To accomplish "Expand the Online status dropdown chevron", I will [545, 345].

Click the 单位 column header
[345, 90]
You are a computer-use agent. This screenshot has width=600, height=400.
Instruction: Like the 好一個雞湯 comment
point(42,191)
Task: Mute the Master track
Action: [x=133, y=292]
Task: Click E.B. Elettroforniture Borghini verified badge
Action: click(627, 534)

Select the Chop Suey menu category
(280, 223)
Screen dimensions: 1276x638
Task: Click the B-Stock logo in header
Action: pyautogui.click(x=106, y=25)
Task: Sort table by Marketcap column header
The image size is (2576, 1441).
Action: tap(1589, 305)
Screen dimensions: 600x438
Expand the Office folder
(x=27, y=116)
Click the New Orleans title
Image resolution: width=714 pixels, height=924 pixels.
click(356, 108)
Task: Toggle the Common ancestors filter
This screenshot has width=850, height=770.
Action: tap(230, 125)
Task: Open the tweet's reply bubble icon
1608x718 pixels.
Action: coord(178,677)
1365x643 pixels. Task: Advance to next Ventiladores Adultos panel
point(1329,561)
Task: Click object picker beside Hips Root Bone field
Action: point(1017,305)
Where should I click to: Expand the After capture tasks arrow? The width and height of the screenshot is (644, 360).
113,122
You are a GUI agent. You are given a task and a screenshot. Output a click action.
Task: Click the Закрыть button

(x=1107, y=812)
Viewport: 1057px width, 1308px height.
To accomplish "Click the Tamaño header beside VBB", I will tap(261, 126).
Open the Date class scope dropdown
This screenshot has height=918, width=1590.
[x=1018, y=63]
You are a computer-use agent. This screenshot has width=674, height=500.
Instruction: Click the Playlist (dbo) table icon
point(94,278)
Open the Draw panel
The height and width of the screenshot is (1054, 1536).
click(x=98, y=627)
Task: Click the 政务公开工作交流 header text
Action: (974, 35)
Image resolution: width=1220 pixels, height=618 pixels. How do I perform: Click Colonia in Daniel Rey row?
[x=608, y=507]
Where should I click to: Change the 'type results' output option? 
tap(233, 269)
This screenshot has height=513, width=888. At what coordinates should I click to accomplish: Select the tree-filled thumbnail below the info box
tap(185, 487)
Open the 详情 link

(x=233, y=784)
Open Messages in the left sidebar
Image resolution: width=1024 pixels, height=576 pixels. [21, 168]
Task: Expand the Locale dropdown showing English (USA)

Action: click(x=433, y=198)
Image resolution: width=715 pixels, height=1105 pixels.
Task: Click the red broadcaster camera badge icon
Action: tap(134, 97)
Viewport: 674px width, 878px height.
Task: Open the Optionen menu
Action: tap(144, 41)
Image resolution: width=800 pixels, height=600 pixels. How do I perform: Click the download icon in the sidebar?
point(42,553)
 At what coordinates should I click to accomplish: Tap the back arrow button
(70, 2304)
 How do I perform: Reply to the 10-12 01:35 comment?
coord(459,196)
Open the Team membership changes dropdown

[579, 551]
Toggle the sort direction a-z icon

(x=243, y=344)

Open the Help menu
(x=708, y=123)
----
**Exercise**
When the line with "You are a GUI" is reached in the data above, begin copying, and stop after the line with "has width=674, height=500."; copy each line exactly, both ends included.

**Task result**
You are a GUI agent. You are given a task and a screenshot. Output a click action.
Task: Click the Закрыть button

(x=1107, y=812)
Viewport: 1057px width, 1308px height.
To accomplish "Click the Tamaño header beside VBB", I will tap(261, 126).
Open the Date class scope dropdown
This screenshot has height=918, width=1590.
[x=1018, y=63]
You are a computer-use agent. This screenshot has width=674, height=500.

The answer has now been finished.